Duvar çatlaklarının ve siyah sızıntıların iz aldığı çizgileri ardımda bırakarak oturmuştum sandalyeme. Yüzüm perdenin aralığından belli belirsiz sızan güneşe dönüktü. Ardım ise griye...
Günün ilk ışıklarıyla beraber önüme düşen renkler, akşam karanlığıyla beraber yalnızlığa dönüşürdü.
Ben Çiçekçi Kamile...
Bir dal gülü koklardım, her gün bir çifte uzatmadan önce.

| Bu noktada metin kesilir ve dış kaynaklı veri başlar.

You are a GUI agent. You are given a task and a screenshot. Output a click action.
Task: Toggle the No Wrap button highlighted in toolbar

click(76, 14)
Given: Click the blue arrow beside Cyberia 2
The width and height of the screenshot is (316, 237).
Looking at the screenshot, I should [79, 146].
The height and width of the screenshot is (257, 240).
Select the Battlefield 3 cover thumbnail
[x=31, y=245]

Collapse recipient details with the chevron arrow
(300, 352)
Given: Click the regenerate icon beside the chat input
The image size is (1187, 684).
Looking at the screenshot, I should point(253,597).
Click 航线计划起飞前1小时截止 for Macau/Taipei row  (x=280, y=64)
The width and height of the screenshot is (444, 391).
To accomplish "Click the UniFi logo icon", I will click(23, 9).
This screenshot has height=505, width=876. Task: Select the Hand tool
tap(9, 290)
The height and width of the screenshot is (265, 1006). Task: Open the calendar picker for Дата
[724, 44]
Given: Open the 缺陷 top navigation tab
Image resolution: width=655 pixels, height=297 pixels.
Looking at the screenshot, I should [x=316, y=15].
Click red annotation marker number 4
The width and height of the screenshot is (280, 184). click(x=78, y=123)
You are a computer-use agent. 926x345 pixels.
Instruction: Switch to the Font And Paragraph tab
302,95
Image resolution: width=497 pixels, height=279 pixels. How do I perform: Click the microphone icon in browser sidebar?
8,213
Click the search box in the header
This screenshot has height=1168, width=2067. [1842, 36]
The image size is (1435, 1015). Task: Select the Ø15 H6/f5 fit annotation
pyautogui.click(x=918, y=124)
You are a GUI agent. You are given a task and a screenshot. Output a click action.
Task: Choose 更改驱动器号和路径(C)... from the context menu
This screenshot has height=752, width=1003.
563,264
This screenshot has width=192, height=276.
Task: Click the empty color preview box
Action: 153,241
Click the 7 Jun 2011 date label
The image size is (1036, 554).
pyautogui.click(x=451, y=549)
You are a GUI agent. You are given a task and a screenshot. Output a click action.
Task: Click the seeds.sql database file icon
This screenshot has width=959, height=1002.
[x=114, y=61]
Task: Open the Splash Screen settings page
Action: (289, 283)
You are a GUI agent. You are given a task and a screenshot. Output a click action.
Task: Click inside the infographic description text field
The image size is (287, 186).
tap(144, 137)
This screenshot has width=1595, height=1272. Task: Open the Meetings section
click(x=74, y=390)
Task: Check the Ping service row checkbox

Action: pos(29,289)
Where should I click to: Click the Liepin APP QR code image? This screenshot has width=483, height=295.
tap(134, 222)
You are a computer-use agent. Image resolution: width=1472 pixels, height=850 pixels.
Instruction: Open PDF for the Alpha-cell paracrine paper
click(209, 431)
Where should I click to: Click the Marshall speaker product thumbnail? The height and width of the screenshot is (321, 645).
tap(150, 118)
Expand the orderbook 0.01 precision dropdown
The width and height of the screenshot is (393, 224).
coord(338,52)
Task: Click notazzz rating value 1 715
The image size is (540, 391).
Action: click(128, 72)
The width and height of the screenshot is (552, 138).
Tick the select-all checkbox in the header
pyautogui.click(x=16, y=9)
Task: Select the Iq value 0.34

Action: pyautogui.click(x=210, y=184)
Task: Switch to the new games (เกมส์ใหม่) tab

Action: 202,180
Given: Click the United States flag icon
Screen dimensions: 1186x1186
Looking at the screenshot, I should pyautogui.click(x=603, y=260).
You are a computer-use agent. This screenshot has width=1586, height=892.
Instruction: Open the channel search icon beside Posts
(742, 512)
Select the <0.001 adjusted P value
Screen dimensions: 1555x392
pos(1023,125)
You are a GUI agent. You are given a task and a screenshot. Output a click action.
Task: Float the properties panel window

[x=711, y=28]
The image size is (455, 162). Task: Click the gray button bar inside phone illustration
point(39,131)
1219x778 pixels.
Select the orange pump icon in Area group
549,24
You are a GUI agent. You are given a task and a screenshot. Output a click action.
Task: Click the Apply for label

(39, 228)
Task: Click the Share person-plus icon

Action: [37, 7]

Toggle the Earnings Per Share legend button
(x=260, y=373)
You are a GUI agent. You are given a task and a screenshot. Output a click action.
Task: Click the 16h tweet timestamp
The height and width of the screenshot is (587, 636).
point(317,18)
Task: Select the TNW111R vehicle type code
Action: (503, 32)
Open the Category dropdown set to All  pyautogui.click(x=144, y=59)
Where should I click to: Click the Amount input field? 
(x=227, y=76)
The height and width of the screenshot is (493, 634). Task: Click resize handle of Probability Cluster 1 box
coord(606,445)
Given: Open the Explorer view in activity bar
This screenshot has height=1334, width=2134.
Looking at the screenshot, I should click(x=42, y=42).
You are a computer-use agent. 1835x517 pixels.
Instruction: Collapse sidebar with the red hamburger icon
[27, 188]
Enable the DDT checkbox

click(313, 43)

Kırmızıyı hissederdim önce yanaklarımda, sonra ise buruşuk dudaklarımda. Papatyalar, sardunyalar ve karanfiller gün boyu sırada beklerken, gülün kırmızısı vazgeçilmez olarak yazılır ruhuma.
Renkler ve renklerin içinden geçen izler...
Karanlığın düşmesiyle birlikte çatlak duvarlar beklerdi beni. Sessiz ve sensiz.
Kırmızı sandalyeme kurulurdum, sanki kabarık tarlatanlı eteğimi tutmakta zorlanır gibi. Uzanırdım boşluğa. Günün en yakışıklı adamından o kırmızı gülü alır misali.
Buruşuk dudaklarımın çizgilerinden taşan kırmızı rujum gerçekleri bağırırdı adeta. Ben ise görmezden gelirdim en iflah olmaz sırıtışımla.
Otururdum saatlerce öylece, bir masalın sayfasında var olmuşcasına.
Sevmezdim akreple yelkovanı, gerçekleri gözüme sokarcasına çıkardığı tik takları.
Gülümsemeye çalışan dudaklarım zorlanır gibiydi ya, sandalyenin tam altından geçen o gri fare duvarın çatlaklarından gerçeği haykırırdı umarsızca.
Her gün ama her gün hep aynı rolün sahnelenmesi, takvimin işleyişi, saatin durmayan sesi.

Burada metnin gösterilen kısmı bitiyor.